‹ Cours familier de Littérature - Volume 16Chapitre 26 sur 112 · VII.

VII.

Soit par la félonie de ses amis devenus ses assassins, soit par sa propre indiscrétion à lire ou à réciter ses vers en public, le Tasse apprit, peu de temps après, qu'on imprimait, à son insu, la _Jérusalem délivrée_ dans plusieurs villes d'Italie à la fois. Ce coup parut abattre son courage; il s'adressa au duc de Ferrare pour prévenir ce larcin de sa gloire et de sa fortune. La lettre qu'Alphonse écrivit en faveur du Tasse aux souverains d'Italie atteste un zèle aussi ardent que son amitié pour le poëte. L'original de cette dépêche est sous nos yeux: Alphonse y proteste aussi énergiquement contre cette infidélité qu'il aurait pu le faire contre l'envahissement d'une de ses provinces; on voit aussi par une lettre du cardinal de San Sisto, ministre du pape Grégoire XIII, au gouverneur de Pérouse, que les intentions d'Alphonse furent accomplies, et qu'on interdit sévèrement partout les éditions subreptices de la _Jérusalem_.

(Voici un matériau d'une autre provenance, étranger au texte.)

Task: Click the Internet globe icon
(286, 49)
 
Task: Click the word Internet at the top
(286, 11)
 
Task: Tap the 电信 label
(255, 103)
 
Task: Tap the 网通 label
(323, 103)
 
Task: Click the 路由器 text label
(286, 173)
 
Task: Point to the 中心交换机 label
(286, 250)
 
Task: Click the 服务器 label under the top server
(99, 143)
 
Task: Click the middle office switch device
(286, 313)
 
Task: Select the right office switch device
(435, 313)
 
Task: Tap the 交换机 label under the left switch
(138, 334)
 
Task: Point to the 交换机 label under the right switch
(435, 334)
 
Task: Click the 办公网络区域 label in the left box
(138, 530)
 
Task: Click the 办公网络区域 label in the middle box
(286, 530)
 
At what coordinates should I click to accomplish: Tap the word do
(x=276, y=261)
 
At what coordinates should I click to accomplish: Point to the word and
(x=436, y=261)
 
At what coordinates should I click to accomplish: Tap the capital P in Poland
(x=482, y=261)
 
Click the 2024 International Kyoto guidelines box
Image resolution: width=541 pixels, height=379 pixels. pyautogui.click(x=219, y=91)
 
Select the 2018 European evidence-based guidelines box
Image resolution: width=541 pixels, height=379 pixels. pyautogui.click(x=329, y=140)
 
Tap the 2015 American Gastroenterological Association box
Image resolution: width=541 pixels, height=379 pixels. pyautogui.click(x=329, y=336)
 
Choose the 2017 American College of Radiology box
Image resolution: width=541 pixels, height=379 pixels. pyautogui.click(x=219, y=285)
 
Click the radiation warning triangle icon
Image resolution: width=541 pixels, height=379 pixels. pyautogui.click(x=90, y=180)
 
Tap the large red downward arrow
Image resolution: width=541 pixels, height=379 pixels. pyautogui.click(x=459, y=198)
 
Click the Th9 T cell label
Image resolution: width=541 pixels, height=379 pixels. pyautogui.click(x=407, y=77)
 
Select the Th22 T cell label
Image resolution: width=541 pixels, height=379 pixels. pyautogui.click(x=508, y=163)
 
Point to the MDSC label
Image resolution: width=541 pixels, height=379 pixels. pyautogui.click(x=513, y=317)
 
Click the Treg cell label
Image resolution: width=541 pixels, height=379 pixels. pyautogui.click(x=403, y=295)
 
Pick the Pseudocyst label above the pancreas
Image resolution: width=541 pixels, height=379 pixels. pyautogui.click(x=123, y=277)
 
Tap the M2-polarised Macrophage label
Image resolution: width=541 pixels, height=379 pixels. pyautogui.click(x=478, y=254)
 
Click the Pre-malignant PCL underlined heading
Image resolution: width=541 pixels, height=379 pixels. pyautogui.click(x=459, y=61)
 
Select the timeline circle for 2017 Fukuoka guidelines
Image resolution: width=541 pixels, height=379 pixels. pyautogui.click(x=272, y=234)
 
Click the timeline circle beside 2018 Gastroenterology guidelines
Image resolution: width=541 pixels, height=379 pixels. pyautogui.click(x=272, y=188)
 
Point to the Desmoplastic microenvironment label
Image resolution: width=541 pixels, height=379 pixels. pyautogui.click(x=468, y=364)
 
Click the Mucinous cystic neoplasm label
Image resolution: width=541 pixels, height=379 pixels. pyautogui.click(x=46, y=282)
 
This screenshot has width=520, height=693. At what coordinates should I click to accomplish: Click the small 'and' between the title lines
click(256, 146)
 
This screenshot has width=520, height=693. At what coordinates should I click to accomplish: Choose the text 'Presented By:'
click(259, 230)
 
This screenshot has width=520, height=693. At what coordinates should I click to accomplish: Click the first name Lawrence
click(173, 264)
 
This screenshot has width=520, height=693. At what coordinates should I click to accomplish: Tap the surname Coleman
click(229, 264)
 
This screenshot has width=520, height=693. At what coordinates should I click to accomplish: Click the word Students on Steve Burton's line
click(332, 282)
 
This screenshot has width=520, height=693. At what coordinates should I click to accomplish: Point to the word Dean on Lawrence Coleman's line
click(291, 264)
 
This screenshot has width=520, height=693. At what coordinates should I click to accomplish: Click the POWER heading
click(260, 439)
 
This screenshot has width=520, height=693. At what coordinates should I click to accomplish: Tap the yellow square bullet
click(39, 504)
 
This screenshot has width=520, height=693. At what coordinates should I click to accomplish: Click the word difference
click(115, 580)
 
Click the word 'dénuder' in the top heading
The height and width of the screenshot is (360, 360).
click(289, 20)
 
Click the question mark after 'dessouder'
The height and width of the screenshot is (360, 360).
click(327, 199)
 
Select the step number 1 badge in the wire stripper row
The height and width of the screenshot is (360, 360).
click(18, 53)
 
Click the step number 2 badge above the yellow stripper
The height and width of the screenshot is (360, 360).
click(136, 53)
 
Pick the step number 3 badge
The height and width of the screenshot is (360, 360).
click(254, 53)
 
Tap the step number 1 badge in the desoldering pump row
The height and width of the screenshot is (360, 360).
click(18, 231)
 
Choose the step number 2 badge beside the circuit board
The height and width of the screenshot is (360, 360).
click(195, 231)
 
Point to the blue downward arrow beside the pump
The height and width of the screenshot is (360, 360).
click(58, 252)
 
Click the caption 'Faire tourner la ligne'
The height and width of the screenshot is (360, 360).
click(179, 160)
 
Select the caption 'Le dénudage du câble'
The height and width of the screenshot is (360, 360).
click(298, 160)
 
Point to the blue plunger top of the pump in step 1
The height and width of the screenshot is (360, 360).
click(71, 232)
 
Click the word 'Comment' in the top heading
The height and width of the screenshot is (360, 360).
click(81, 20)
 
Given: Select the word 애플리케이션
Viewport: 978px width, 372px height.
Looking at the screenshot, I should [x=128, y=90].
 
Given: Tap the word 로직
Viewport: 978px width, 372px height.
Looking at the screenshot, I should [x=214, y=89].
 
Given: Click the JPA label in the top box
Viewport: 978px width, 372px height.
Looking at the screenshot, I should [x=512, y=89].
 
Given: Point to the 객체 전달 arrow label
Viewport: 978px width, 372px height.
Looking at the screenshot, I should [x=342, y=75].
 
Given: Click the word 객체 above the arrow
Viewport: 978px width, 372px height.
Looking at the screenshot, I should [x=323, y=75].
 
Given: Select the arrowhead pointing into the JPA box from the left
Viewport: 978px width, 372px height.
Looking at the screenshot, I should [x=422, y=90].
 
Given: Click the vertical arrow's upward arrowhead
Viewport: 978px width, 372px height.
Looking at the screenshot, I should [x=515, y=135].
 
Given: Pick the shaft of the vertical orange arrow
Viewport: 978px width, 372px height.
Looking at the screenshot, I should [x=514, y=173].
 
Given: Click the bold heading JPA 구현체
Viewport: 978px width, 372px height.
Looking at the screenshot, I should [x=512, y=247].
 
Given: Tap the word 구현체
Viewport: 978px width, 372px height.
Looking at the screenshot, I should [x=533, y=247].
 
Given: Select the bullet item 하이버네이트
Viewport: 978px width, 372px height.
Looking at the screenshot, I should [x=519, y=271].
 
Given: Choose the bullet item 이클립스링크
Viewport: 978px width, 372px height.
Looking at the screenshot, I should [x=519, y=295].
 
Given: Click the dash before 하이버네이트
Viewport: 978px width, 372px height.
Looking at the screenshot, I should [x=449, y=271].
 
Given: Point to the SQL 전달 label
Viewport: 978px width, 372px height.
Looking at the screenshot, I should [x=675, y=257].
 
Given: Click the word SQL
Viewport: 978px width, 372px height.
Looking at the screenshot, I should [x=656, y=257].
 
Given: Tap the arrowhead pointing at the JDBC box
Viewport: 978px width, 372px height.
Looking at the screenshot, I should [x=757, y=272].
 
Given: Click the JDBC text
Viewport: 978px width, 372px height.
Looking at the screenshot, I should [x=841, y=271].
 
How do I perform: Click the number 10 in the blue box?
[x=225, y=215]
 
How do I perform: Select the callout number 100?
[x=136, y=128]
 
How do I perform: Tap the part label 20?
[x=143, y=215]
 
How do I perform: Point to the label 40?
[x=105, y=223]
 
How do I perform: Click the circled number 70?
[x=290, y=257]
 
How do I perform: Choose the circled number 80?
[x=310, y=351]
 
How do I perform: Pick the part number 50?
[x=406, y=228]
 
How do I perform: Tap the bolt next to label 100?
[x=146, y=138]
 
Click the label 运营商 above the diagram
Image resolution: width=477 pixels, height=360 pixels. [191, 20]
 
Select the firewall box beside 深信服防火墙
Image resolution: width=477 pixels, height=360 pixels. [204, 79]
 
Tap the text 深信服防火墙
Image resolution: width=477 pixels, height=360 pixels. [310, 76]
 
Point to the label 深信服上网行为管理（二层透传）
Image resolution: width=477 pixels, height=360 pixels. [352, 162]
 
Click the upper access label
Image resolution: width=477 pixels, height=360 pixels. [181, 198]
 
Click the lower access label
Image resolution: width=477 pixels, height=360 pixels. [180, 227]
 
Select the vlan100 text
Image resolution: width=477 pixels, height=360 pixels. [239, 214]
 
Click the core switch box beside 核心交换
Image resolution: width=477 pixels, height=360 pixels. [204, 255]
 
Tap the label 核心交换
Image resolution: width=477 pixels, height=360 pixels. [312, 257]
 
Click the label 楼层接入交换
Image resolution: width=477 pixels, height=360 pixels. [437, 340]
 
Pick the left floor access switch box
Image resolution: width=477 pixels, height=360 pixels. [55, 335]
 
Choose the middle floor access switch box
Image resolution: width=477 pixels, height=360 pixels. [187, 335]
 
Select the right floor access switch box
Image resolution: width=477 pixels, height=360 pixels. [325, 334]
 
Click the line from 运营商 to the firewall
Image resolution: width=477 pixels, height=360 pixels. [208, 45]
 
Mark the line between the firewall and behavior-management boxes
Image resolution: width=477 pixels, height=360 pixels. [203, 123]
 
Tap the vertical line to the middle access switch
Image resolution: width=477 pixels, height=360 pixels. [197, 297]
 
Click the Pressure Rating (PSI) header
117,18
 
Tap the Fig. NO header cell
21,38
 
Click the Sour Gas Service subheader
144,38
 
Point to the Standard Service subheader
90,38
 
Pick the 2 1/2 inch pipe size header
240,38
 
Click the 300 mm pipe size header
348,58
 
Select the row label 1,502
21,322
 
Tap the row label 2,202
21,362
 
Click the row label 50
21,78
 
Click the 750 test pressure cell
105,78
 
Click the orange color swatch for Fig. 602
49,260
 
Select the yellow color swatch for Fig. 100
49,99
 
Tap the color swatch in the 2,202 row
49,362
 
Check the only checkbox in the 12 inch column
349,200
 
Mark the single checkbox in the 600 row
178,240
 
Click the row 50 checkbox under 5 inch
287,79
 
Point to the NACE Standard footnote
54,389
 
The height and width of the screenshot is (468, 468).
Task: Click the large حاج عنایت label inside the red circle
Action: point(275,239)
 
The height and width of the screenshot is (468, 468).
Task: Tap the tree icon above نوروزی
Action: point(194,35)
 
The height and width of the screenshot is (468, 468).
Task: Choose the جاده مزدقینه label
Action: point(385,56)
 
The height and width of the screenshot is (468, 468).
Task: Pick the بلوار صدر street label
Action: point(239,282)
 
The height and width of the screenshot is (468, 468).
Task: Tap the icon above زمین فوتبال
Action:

Le Tasse néanmoins, consterné d'une publicité qui lui dérobait les bénéfices de son oeuvre, et qui la faisait circuler avant la dernière perfection qu'il y apportait encore, parut accuser injustement la cour de Ferrare de connivence ou d'indifférence dans cette affaire. Invité aux fêtes de Modène, au mois de janvier 1577, par la comtesse Tarquinia Molza, égale en beauté et en génie poétique à Vittoria Colonna, il se plaint, du sein des délices, de son malheur, et semble en accuser déjà ses bienfaiteurs. «J'espérais trouver la tranquillité d'esprit ici,» écrit-il, «et j'y éprouve autant de misère qu'à Ferrare; mais je suis résolu à prendre toute chose en patience et à sourire à l'adversité. Cependant je suis de plus en plus décidé à ne pas quitter le service du duc, car, outre que mes obligations envers lui sont telles que, quand je lui sacrifierais ma vie, ce ne serait pas encore assez pour payer ma dette, je crains bien de ne pas trouver à une autre cour plus de repos que dans ses États; les maux que je subis sont de telle nature qu'ils m'atteindront partout ailleurs autant qu'à Ferrare.»

Ces lettres sont d'autant moins suspectes d'adulation pour le duc de Ferrare, qu'elles sont écrites hors des États de ce prince, et adressées à un de ses ennemis, Scipion Gonzague, parent et ami des Médicis. Quelques expressions attestent déjà, dans ces lettres, que le Tasse portait son mal en lui-même, et ne l'attribuait pas encore à la famille d'Este, qui le comblait d'égards, d'amitié, et peut-être d'amour.